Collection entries
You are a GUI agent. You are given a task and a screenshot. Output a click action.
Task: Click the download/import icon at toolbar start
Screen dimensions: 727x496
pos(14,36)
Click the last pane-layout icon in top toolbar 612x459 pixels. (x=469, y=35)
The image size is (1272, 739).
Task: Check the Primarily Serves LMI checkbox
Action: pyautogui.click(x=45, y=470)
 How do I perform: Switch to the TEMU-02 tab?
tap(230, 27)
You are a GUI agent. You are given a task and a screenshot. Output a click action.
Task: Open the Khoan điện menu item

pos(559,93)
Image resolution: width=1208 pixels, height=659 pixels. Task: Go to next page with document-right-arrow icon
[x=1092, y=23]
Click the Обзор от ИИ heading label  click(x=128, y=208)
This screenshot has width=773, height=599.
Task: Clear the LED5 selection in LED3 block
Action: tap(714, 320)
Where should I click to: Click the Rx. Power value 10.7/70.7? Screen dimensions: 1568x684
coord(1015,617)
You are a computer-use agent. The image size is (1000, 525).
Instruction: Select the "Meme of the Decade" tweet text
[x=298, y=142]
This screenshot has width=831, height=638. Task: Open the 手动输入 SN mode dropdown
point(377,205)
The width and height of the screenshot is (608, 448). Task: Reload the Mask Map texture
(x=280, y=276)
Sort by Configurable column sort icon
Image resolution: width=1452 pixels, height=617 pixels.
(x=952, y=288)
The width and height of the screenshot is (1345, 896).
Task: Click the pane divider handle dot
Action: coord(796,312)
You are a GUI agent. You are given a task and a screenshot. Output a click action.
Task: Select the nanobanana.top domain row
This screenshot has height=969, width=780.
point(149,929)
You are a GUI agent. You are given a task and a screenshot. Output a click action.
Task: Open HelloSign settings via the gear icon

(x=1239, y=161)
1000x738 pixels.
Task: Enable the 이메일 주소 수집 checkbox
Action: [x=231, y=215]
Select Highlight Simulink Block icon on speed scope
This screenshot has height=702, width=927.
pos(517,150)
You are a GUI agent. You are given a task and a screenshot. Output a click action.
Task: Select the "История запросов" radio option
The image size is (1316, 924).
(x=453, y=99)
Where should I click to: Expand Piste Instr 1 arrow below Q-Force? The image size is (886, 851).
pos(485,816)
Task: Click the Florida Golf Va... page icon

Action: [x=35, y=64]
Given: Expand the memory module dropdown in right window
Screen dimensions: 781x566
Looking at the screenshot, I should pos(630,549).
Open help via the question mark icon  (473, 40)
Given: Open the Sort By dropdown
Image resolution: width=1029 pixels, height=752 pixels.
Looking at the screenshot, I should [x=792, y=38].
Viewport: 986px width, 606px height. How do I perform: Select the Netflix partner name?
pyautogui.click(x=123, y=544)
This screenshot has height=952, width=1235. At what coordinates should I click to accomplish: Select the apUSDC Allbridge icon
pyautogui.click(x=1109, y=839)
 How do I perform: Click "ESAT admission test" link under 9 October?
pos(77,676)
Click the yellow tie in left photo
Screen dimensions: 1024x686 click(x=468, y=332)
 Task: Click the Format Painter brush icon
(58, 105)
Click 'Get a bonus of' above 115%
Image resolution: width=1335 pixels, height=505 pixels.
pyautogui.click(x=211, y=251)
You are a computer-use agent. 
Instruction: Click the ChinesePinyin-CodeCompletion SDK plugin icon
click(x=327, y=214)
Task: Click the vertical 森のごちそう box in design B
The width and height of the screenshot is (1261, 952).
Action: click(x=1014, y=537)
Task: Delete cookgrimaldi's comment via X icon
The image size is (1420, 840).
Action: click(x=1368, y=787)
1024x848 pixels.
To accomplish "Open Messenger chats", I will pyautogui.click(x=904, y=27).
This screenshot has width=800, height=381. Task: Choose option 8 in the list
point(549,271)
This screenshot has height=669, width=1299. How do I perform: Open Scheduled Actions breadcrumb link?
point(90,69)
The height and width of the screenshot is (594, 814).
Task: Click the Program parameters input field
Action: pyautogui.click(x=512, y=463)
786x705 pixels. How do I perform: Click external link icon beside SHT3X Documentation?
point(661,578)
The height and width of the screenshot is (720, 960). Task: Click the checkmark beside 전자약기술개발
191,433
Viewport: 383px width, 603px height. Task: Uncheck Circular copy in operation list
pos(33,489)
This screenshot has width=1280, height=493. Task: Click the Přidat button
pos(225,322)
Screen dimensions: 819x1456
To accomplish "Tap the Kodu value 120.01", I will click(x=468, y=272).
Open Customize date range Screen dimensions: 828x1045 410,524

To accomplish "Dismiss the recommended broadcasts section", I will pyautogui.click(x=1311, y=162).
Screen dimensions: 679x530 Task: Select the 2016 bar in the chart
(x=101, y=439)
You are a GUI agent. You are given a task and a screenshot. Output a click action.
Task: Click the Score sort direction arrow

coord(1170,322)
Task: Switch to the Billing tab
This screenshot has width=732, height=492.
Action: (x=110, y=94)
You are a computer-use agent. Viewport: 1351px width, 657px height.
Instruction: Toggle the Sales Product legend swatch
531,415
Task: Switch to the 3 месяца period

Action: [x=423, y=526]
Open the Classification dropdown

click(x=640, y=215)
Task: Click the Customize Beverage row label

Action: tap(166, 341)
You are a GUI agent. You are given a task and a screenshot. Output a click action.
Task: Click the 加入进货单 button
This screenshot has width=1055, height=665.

## TASK BRIEF
This task calls for the number of lines in the entries that contain the string "will", with no accompanying text.

## WORKED SOLUTION
3